Study questions:
A - According to the episode recap, how many times has Ramona had sex since her divorce?
B - List every question in the episode recap that stands alone on its own line.

Excerpted passage Block Start

Would Tim and Dorinda have hit it off if Ramona didn't get in the way?

We'll never know. Dorinda has John, yes, but this was a real Sliding Doors moment that Ramona swatted away the second it came up. The second Tim landed on Dorinda's radar, the alarms went off in Ramona's head, and she punted him over to the bar. There was something there, though. I saw it. Dorinda and Tim, or Hannah and Tim, could have had something really special if Ramona didn't get in the way. I really believe that.

However, that raises another question: was Tim on the receiving end of one of the blowjobs that Ramona, at dinner, copped to giving? She's only had sex three times since her divorce (she's Catholic, she says), and yet here she is, apparently blowing everyone because blowjobs aren't sex. I don't think Tim and Ramona hooked up, but I do think religion is weird.

How is it possible that Carole's pronunciation of "Tito's" is more surprising than the fact that she's slept with a post-ER/pre-Danny Ocean George Clooney?

Tee. Toes.. Again, I'm probably being crazy and she's probably pronouncing it right, but I was taken aback. It really did sound like it was the first time she'd ever crossed paths with the word and was sounding it out while talking to Tinsley. And yes, the pronunciation is still more damning and strange than Tinsley working overtime to not say the words "therapist" and "anti-depressants." Though maybe that's why, since the subtext was "I'm judging you for drinking on anti-depressants and being a disaster of a person who won't cut her hair or rent one of her apartments." And, sorry Carole: just as I don't think John has a cucumber in his pants, I don't think Clooney is a 9, and I don't think you do, either.

Again, why has Carole taken such an interest in Tinsley? On second thought, Tinsley basically tells her that she isn't drinking to forget but just to get through the day, so thank god someone is.

Is Jason's arrest officially going to come up?

Again, why was no producer plying Ramona with wine and pushing her to bring up Jason's arrest? I'm sure everyone else's phones were blowing up just like Bethenny's, no? And yet nobody said anything! They have to know, don't they? This is my one major complaint about the show: I don't enjoy how everyone orbits around Bethenny like she's the sun. I miss when Heather used to threaten her or push back on some of her emotional antics.

This week's is a great episode regardless; it's just strange how much the arrest comes up without actually really coming up. Luann's marriage continues to take more hits than Bethenny's oft-touted divorce that we really don't know very much about.

Why don't we see the women play games at parties more often?

Excerpted passage Block End
Data shown Block Start

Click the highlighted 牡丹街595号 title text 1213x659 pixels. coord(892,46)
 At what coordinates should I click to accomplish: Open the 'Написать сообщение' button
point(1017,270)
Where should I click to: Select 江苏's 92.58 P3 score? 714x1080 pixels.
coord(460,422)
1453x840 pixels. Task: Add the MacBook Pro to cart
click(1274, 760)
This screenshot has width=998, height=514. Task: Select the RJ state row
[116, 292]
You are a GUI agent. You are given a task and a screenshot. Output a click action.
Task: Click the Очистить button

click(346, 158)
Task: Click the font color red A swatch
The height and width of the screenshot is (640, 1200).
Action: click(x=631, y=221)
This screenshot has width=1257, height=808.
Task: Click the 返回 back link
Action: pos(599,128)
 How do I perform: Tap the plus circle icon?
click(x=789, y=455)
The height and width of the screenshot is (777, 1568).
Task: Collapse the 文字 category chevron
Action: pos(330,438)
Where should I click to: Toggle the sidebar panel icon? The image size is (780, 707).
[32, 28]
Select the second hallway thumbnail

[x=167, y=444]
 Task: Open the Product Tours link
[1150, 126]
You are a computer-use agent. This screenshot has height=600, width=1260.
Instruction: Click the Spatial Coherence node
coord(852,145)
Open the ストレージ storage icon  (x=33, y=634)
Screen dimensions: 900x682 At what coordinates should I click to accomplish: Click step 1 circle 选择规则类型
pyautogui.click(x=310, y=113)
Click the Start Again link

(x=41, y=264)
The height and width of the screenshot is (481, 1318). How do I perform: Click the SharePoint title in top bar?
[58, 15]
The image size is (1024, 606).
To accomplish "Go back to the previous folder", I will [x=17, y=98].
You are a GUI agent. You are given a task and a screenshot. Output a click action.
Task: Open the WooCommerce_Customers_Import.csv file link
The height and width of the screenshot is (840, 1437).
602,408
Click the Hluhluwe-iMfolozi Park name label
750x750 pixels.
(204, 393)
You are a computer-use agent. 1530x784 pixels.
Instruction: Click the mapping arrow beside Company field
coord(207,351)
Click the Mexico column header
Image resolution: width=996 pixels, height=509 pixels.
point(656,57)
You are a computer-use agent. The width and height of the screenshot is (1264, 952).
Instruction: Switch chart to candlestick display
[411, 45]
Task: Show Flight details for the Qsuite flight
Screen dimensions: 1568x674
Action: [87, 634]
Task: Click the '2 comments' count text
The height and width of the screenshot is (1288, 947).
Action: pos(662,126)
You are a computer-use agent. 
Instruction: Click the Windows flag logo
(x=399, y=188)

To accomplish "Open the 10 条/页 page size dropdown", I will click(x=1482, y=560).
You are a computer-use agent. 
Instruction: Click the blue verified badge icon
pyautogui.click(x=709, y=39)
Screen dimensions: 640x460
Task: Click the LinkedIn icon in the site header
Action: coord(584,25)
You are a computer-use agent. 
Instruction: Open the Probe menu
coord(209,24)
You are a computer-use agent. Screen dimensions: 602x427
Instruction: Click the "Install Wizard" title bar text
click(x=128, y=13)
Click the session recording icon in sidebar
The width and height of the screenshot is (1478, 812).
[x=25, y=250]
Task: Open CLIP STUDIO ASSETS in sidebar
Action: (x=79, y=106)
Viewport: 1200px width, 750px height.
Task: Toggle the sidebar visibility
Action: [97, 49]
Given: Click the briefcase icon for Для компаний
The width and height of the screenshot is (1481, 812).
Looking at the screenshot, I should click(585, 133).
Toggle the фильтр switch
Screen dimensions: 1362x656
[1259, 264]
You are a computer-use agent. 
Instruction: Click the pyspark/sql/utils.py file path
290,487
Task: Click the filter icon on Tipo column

Data shown Block End

Results by task:
A - Three times.

B -
- Would Tim and Dorinda have hit it off if Ramona didn't get in the way?
- How is it possible that Carole's pronunciation of "Tito's" is more surprising than the fact that she's slept with a post-ER/pre-Danny Ocean George Clooney?
- Is Jason's arrest officially going to come up?
- Why don't we see the women play games at parties more often?